Two groups try to solve a Black Story behind a screen. Only one group is alive.
By Nikki Rademaker, Linthe van Rooij, and Yanna Smid
This study was conducted for the course Non-Human Cognition. Together with Yanna Smid and Linthe van Rooij, I researched how GPT-4 solves Black Stories riddles and how its way of reasoning compares to humans. Black Stories are riddles that describe mysterious and often dark scenarios. At least two players are required to play this game. One player reads a brief cryptic description of the ending of the story aloud and knows the full story. The other players ask questions to piece together the story. The goal of the game is to uncover the full story by asking yes-or-no questions, which will be answered solely with "yes", "no", "false assumption", or "not relevant". Essentially, these riddles require asking the right yes-or-no questions to uncover a mysterious scenario. We wanted to see if GPT-4 could do this just as well as human participants.
An example of such riddle can be seen in the images below.

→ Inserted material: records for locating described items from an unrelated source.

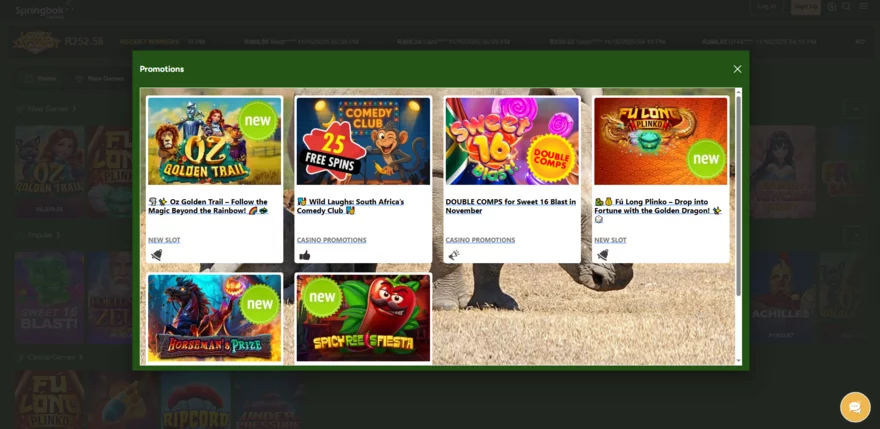Click the megaphone icon under Double Comps promo
The width and height of the screenshot is (880, 429).
coord(454,255)
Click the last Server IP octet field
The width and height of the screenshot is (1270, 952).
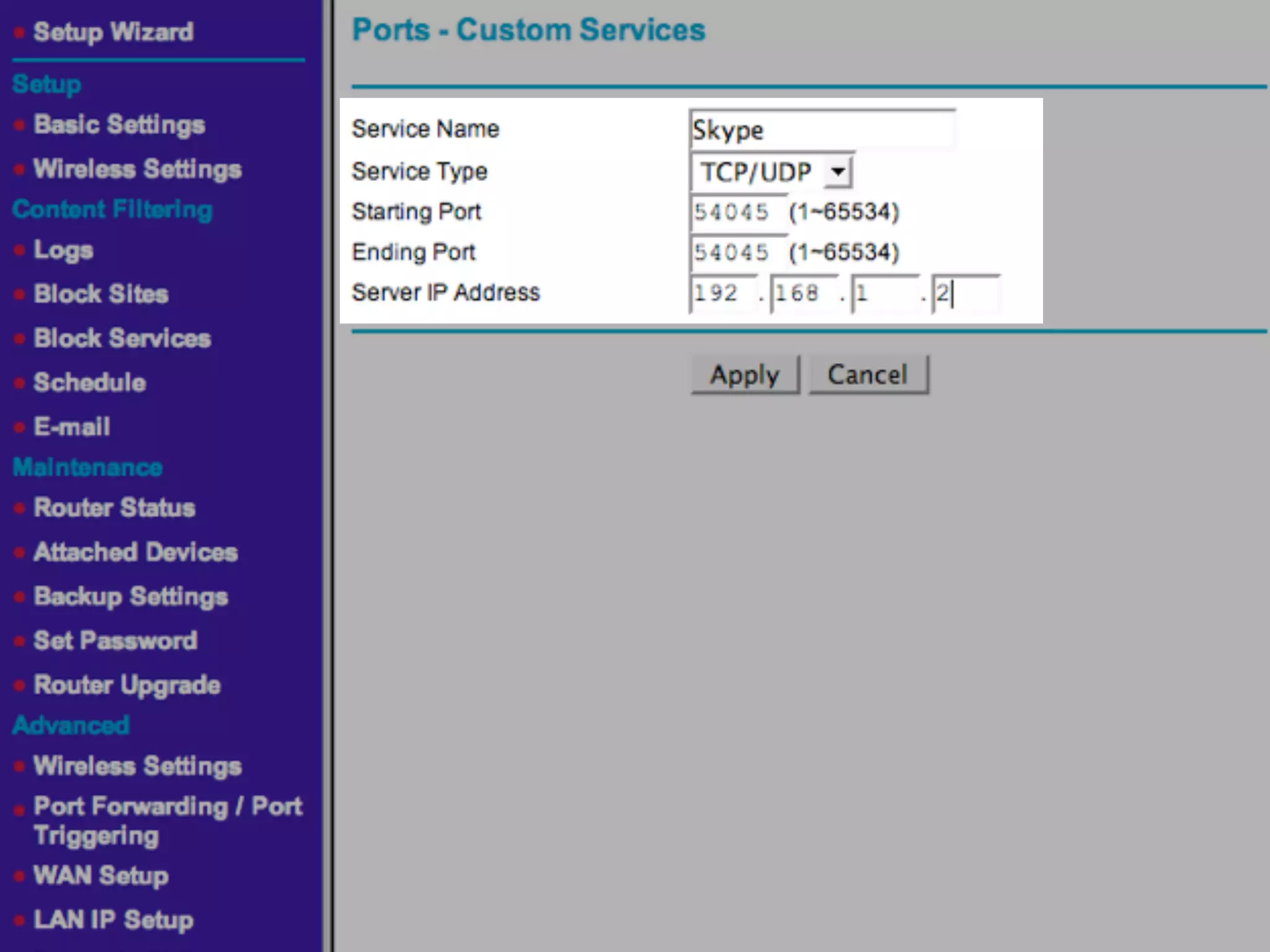tap(966, 293)
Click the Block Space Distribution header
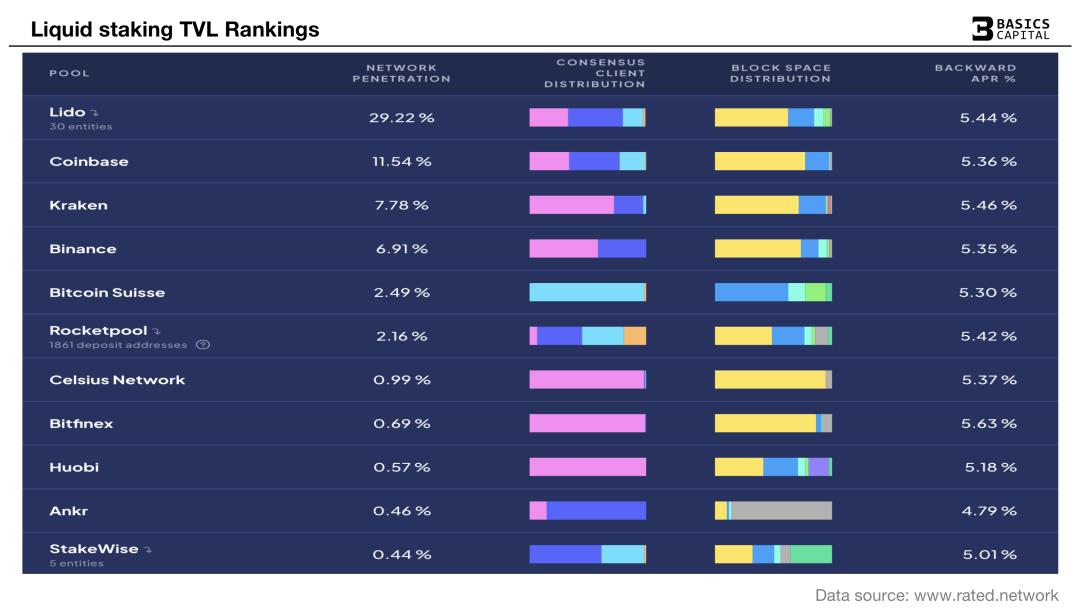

The study examined the problem-solving abilities of GPT-4 by comparing its performance and strategy in solving riddles from the game Black Stories to human participants. We selected 12 riddles and modified their details to avoid recognition by the AI. GPT-4 interacted through Python using the OpenAI API. Humans used WhatsApp to create the same chat-like setting. Both were given the same riddles and asked questions until they solved the mystery. We measured how many questions they needed, how many hints were given, and how long it took. Furthermore, we analyzed and compared the way they asked questions.
There was no significant difference in overall performance between the groups. GPT-4 was often faster and more focused, but it missed the bigger picture. Humans were more flexible but sometimes got stuck. GPT-4 repeated details and stayed on the same path longer. Humans changed direction more easily and asked broader questions. Human participants also tended to get frustrated at times when they got stuck, which influenced their approach.
You can find the latest version of the research poster here.
We have written two papers together with Tessa Verhoef for the Computational Linguistics in the Netherlands journal (CLIN) and the Cognitive Science Society proceedings (CogSci). Furthermore, the poster was presented by Linthe van Rooij and me at the 34th Meeting of Computational Linguistics in Leiden (August 2024). I also presented our poster together with Tessa Verhoef at the Annual Meeting of the Cognitive Science Society in San Francisco (August 2025).